O mercado brasileiro de Equipamentos de Proteção Individual (EPIs) segue em ritmo acelerado de crescimento e transformação. Projeções recentes da Associação Nacional da Indústria de Material de Segurança e Proteção ao Trabalho (ANIMASEG) indicam que o setor, que já movimenta mais de R$ 21 bilhões anualmente, deve continuar sua expansão em 2026, impulsionado por fatores cruciais como inovação tecnológica e sustentabilidade.

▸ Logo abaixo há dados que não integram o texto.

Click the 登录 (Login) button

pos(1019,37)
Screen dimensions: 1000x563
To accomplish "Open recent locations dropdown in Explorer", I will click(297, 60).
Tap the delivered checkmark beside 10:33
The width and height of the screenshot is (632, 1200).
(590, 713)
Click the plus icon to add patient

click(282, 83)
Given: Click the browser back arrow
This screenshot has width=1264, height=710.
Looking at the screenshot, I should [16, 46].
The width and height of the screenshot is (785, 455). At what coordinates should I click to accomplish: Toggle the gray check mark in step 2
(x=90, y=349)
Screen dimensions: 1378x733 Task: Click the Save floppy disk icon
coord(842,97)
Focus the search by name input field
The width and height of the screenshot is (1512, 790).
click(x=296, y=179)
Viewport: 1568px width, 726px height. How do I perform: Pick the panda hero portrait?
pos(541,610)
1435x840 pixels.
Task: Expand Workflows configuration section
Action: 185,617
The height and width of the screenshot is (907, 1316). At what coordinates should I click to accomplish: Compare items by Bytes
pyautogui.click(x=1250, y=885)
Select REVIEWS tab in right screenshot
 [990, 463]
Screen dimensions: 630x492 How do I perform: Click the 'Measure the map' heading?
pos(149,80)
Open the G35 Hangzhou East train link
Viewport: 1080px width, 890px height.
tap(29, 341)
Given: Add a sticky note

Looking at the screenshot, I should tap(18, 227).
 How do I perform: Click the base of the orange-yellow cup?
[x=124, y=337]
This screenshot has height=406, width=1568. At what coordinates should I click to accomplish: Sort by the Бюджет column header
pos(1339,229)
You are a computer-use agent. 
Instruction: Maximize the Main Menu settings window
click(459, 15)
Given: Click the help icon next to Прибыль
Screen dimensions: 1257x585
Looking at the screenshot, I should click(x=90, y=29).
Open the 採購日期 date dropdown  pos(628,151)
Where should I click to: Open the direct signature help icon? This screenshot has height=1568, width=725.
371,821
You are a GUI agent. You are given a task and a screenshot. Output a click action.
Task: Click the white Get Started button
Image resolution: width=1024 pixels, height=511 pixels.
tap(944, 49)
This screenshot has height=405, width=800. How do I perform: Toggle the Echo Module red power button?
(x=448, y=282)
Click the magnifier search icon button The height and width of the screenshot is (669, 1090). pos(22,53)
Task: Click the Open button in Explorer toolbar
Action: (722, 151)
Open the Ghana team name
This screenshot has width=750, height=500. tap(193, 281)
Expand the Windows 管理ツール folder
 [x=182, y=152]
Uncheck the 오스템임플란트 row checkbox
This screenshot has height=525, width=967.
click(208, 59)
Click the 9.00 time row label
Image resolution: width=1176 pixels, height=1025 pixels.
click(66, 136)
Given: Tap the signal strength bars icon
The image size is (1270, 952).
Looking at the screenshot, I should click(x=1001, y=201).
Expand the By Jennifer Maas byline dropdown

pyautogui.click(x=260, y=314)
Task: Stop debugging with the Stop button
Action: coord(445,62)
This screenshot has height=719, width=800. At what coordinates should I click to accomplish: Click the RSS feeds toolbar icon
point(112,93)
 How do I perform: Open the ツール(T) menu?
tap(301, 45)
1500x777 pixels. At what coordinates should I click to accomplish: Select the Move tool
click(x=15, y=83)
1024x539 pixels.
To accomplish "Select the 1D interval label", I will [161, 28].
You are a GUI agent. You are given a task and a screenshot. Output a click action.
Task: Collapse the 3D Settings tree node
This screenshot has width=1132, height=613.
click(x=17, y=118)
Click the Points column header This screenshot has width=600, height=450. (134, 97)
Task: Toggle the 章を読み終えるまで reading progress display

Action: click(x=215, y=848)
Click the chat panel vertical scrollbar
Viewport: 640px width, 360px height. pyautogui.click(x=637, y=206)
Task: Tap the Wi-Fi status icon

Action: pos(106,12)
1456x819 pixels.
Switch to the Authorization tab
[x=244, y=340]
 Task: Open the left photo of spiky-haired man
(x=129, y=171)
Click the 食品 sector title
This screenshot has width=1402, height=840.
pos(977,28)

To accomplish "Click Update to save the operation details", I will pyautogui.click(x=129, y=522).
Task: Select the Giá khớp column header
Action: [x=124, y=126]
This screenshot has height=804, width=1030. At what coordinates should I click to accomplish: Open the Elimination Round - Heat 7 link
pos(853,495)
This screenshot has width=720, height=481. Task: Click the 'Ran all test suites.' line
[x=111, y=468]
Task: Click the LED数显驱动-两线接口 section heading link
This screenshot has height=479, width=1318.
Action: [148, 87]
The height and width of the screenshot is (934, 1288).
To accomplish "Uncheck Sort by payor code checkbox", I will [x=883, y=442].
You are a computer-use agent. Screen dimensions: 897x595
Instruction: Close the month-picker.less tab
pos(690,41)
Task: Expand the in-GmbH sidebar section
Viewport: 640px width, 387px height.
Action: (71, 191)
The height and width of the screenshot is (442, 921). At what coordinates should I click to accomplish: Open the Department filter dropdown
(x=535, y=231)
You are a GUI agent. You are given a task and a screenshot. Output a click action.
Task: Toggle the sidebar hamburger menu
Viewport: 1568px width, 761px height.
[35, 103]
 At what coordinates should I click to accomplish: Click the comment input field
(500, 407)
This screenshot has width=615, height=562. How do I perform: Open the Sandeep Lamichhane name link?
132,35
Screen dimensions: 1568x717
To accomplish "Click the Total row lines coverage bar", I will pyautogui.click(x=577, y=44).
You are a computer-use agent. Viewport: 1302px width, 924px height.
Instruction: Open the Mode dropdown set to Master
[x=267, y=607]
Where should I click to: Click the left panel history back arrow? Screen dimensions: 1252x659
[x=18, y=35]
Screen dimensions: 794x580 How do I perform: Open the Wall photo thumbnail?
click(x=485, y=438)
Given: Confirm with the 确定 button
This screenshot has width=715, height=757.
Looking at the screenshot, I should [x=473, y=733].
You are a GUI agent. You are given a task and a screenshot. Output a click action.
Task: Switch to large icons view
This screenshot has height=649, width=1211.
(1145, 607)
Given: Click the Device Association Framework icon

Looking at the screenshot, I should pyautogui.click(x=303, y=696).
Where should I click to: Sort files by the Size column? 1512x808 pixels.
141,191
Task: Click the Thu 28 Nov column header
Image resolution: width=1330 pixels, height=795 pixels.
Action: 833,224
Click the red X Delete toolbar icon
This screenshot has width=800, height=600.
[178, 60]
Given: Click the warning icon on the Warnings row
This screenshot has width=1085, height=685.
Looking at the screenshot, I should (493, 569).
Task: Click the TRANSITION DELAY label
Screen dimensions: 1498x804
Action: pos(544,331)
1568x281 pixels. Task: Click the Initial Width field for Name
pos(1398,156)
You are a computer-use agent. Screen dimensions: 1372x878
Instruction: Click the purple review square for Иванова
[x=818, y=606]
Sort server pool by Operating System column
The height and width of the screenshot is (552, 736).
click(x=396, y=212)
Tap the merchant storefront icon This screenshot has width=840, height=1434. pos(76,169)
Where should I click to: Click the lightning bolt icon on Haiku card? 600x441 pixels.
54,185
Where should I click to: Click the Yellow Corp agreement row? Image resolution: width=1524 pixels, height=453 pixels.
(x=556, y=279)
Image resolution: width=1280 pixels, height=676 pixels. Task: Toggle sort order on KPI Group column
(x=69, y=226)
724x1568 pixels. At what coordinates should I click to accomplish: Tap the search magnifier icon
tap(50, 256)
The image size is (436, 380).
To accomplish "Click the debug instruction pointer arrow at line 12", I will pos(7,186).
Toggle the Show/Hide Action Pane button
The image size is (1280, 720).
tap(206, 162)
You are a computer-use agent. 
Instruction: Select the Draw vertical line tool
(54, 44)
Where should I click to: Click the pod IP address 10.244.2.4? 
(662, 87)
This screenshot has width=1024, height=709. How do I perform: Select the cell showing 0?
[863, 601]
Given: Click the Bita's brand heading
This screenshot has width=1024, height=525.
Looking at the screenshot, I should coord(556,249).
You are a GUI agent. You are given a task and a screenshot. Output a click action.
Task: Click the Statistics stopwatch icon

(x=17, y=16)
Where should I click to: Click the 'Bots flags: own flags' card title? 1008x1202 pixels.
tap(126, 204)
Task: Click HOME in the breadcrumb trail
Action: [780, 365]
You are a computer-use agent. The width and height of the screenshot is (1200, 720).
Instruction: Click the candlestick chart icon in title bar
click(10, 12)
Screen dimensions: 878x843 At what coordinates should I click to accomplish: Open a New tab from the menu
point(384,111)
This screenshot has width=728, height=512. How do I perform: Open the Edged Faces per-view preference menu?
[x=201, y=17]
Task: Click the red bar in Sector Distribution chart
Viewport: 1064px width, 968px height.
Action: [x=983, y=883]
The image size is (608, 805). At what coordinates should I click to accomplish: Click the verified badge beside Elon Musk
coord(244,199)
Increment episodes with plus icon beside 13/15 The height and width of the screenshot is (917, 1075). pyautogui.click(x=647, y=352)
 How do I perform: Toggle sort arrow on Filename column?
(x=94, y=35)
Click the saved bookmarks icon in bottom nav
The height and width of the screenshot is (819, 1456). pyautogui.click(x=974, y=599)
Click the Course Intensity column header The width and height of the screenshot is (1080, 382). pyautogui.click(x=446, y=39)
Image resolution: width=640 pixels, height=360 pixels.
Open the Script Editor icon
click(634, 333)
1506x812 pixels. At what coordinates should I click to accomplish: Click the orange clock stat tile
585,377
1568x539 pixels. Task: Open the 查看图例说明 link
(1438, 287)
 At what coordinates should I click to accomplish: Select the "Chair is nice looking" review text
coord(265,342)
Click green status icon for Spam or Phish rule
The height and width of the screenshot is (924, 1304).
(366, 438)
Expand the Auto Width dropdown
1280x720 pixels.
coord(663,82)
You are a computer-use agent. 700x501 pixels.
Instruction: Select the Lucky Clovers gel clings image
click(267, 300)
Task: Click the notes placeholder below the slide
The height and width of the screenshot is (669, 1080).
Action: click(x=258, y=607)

Sustentabilidade e ESG em Foco
Uma das tendências mais fortes para os próximos anos é a integração de práticas ESG (Environmental, Social and Governance) na fabricação de EPIs. Grandes players do mercado já estão investindo em materiais recicláveis, processos de produção mais limpos e logística reversa. O "Selo ANIMASEG de Sustentabilidade" é um exemplo de como a indústria está buscando certificar e valorizar empresas que adotam essas práticas responsáveis.
Tecnologia a Favor da Segurança
Além da sustentabilidade, a tecnologia vestível (wearables) e os EPIs inteligentes estão ganhando espaço. Sensores que monitoram a fadiga do trabalhador, capacetes com realidade aumentada e luvas com maior sensibilidade tátil são inovações que prometem não apenas proteger, mas também aumentar a produtividade e o conforto no ambiente de trabalho.
Rigor na Certificação
O cenário regulatório também está evoluindo para garantir maior qualidade. A exigência de certificação via Organismo de Certificação de Produto (OCP) para diversos itens, como luvas e calçados, reforça o compromisso do mercado com a conformidade técnica. Isso significa que os produtos disponíveis nas prateleiras passarão por testes ainda mais rigorosos, oferecendo uma garantia extra de proteção para o usuário final.
Na TOP Comercial, estamos atentos a essas movimentações globais e locais para trazer sempre o que há de mais moderno e seguro para nossos clientes. Acompanhar as tendências do mercado é parte do nosso compromisso em oferecer soluções que realmente salvam vidas.